The Spirit of Sacrifice

The prayers were held at quarter past six sharp, men kneeling and bowing to their Lord, on the occasion of Eid ul Adha. Impeccably dressed men, mostly in white, with a few colors here and there, would then return home to prepare for the sacrifice of their animals. Animals some had raised with love and care for this moment or animals that had been bought at the last moment would all be equal in sacrifice. Then again, some animals are more equal than others.

Ali was one of the worshippers. At the young age of eight, his mother had dressed him in a crisp white tunic, and a salwar, paired with shoes from last year. He had to compromise on the shoes, she had said as she brushed his hair back. It wasn’t always that they got new clothes on Eid, so Ali hadn’t complained a bit, but he did pray to his Lord for new shoes.

After the prayers, he went back home to find his parents. They were talking about meat and animal prices and Ali’s mother hoped that like last year, their rich neighbors would send meat too. He was young but he understood the concept of sacrifice; people who could afford animals were obligated to give them away in the name of their Lord and distribute the meat to other people. People who bought animals also had to parade them around town so others could see they had meat to distribute. He hadn’t liked it when his friends from school had teased him about not having meat to distribute.

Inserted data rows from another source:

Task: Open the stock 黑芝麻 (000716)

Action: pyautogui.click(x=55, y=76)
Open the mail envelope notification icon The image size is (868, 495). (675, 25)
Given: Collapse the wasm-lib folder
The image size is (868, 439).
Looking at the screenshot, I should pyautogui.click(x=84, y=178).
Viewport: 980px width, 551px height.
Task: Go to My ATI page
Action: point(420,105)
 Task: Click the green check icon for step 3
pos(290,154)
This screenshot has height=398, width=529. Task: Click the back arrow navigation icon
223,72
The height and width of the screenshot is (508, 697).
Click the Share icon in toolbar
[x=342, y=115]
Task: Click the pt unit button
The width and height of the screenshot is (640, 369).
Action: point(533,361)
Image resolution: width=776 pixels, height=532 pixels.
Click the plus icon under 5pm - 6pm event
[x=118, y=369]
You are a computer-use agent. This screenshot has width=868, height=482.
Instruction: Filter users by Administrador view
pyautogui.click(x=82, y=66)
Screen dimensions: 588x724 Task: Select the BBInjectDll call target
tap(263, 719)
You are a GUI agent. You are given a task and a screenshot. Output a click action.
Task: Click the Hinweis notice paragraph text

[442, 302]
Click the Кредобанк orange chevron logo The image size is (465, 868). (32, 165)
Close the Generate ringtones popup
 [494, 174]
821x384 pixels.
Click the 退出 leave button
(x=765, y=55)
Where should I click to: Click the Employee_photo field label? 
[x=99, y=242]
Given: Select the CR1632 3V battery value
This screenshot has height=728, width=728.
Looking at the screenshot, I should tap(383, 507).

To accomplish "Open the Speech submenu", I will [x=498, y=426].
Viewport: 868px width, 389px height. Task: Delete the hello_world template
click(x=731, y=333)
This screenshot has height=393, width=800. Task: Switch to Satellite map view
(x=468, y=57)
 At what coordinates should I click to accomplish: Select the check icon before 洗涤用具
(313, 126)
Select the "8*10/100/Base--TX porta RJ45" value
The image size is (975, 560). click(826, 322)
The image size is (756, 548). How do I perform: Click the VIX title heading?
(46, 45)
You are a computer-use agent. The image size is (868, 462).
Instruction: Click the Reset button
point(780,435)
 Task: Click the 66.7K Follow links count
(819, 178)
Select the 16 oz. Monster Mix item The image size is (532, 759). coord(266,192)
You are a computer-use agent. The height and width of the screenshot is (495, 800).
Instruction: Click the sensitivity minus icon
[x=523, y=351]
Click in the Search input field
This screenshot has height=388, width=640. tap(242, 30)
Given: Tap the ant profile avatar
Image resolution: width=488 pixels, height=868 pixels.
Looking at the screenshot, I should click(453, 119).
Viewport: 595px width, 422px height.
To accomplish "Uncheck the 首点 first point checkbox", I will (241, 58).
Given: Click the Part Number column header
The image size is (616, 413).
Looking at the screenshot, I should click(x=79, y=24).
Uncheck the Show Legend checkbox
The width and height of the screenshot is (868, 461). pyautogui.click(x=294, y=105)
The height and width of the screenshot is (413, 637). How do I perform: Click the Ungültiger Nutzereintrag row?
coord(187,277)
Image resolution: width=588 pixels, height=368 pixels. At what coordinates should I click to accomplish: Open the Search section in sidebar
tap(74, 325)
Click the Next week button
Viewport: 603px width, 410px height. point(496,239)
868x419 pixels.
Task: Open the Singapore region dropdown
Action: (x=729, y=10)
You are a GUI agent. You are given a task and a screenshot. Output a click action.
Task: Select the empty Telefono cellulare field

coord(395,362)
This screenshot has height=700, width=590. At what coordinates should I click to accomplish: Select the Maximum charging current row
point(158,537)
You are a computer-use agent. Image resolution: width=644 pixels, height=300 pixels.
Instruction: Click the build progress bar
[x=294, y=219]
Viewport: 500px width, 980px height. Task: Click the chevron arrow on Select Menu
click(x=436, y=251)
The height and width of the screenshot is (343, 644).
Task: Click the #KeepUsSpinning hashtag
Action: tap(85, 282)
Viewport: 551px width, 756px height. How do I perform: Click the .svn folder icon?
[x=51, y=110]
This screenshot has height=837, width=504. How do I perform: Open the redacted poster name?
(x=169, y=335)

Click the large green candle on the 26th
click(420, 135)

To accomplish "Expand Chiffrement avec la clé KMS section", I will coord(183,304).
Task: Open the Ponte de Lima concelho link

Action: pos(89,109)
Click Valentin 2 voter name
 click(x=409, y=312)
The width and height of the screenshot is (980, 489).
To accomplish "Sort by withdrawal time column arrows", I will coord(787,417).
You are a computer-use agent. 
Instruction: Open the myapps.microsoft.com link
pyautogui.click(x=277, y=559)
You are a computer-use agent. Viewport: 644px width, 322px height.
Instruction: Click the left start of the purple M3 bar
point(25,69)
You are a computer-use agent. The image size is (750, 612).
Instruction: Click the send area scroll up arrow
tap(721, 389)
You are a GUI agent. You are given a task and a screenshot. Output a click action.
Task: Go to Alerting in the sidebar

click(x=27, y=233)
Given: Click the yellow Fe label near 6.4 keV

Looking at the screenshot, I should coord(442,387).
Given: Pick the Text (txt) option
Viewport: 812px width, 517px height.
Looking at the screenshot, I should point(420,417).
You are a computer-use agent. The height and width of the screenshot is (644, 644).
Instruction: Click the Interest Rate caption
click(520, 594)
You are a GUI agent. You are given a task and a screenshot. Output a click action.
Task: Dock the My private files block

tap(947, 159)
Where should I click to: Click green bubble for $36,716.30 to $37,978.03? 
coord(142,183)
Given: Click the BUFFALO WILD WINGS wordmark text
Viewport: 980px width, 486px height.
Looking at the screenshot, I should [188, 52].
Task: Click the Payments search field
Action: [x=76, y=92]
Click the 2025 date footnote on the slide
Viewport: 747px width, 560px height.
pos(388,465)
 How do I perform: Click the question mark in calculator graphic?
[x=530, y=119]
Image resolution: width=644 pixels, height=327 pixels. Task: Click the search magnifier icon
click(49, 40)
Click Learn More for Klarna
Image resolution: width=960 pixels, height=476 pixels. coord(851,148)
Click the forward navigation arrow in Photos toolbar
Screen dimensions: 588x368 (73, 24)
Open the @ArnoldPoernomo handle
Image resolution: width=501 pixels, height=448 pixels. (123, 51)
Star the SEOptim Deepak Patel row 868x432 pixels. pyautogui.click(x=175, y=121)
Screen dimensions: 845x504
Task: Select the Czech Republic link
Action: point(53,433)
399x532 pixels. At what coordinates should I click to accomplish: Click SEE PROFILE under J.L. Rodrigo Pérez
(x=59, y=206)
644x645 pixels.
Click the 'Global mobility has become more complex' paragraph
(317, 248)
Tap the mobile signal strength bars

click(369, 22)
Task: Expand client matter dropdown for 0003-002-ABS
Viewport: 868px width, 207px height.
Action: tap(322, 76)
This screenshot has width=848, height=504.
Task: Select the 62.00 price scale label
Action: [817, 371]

He dutifully went over to the bedroom he shared with his elder brother and found his copy of the book he wanted to read. Every year on Eid ul Adha, Ali would pick up the book and ask his parents to read it to him. This year, Ali could read the book himself. He was a good reader, and he knew this because his teacher often called on him to read out loud in class. It was the story of the prophet Ibrahim (A.S) and his son Ismail (A.S) which had led to the long tradition of the second Eid. He read it a few times over until he had to go.

Rather than the neighbors coming to their door to hand over the meat, he would go to them. He checked his appearance in the mirror and fixed a wayward strand of hair, and then, he was ready to go. He would go to the house with a cow because he overheard his dad saying it was a beautiful cow, which would result in good quality beef. He was a little sad for the cow, but he did like beef.

They had the gates of their house open and had already sacrificed the cow when he got there. The sight of blood made him a little queasy, but he stood firm. One of the men cutting the meat muttered out loud at the sight of him,

“Who’s that kid?”

I’m here for the cow’s meat,” he piped, certain they would give it to him.

The man shook his head, “Go back home to your mother, there’s no meat here for you.”

Ali was befuddled. Contrary to what the man claimed, there was plenty of meat there and he pointed that out. Another man grasped him by his arm and roughly steered him away from the garage.

This is no place for beggars, go away kid,” he grunted at him.

As the man let go of him and turned away, the boy lost his footing and fell into a mixture of blood and water, which had come from inside the garage. It splashed all over his new clothes, and old shoes. He felt angry at the men for ruining his clothes, so he got up with as much dignity as he managed and speedily walked back to his house.

There was so much meat to go around, what was the problem if he asked instead of waiting?

His parents scolded him when they saw the state he was in. He was made to scrub every inch of himself, and change into other, not new clothes. Too embarrassed at the incident, he lied and told them he fell.

It wasn’t until three in the afternoon that some neighbor dropped off a little plastic shopping bag of meat, which his mother immediately set to cooking.

By that time, Ali wasn’t sure he liked meat or Eid ul Adha very much.